Regenerative surgery

Treatment of burns, trophic ulcers, autologous transplantation of SVF with neurotization of the muscular-cutaneous nerve

Gynecology

Treatment of recto-vaginal fistula

Plastic and reconstructive surgery

In the enrichment of lipoaspirate, for the correction of soft tissue defects, for example, dysplasia, post-traumatic and postoperative defects and for aesthetic purposes to improve the condition of the skin

Urology

Treatment of erectile dysfunction, urinary incontinence

Traumatology

Restoration of damaged ligaments and articular cartilage

Coloproctology

Treatment of fistulas in Crohn’s disease

Pulmonology

Treatment of idiopathic pulmonary fibrosis

Interventional cardiology

Restoration of the heart muscle in acute myocardial infarction, chronic heart failure

Orthopedics

Supplementation of SVF autologous plastics in post-traumatic recovery of peripheral nerves

Abdominal surgery

Treatment of fistulas in Crohn’s disease

Countries actively using SVF in medicine:

Ways to get SVF

To date, the market presents various methods for producing SVF, which can be divided according to the method of destruction of adipose tissue into enzymatic and non-enzymatic; as well as for application in the process of automated systems: manual, semi-automatic and automatic.

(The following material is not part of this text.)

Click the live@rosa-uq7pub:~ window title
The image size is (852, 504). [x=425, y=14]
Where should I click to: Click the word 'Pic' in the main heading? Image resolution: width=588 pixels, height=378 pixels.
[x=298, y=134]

The enzymatic method consists in treating the lipoaspirate with an enzyme to destroy adipose tissue (for example, collagenase, trypsin, dispase, thermolysin). Although the methods for isolating cells from adipose tissue are quite diverse, they follow a specific procedure. The differences are mainly in the number of washing steps, enzyme concentration, centrifugation parameters, and filtration. The lipoaspirate is washed, treated with an enzyme, and then the cells are separated by centrifugation from mature adipocytes, oil and an enzyme solution. This method of obtaining SVF allows you to get a high concentration of viable cells of appropriate quality. The disadvantage of this method of producing SVF is the difficulty of standardizing the enzyme used, the activity and purity of which varies between series and manufacturers.

Enzymatic treatment of lipoaspirate can be carried out manually and automatically. The manual method requires expensive infrastructure and qualified specialists, which are not available in most clinics. In turn, the automatic closed system allows you to reduce risks regarding sterility and safety of the obtained fraction, allows you to standardize the process of isolation of SVF and does not require a laboratory that meets the standards for work with cells and human tissues (GTP). Automation of the process significantly reduces the cost of the procedure as a whole and allows biomaterial sampling, processing and product introduction within one operation.

A non-enzymatic method is based on the use of physical forces acting on a lipoaspirate: shear forces, centrifugal forces, radiation forces and pressure. These methods of producing SVF are characterized by a lower presence of red blood cells, free lipids, a larger percentage of mature cells compared to the enzymatic method, but they significantly lose in the quantitative result of the obtained cells.

Each method or system has its advantages and disadvantages and is in the stage of constant development and optimization.